**Exercise materials**
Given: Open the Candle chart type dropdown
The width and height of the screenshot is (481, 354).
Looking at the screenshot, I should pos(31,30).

==

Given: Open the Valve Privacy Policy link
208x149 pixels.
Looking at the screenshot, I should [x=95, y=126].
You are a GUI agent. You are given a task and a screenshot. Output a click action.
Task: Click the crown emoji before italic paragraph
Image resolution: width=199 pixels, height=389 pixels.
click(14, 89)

**Your task**
The answer should be a single number: the count of lines in the records that hold the string "Open".

**Solution for this task**
2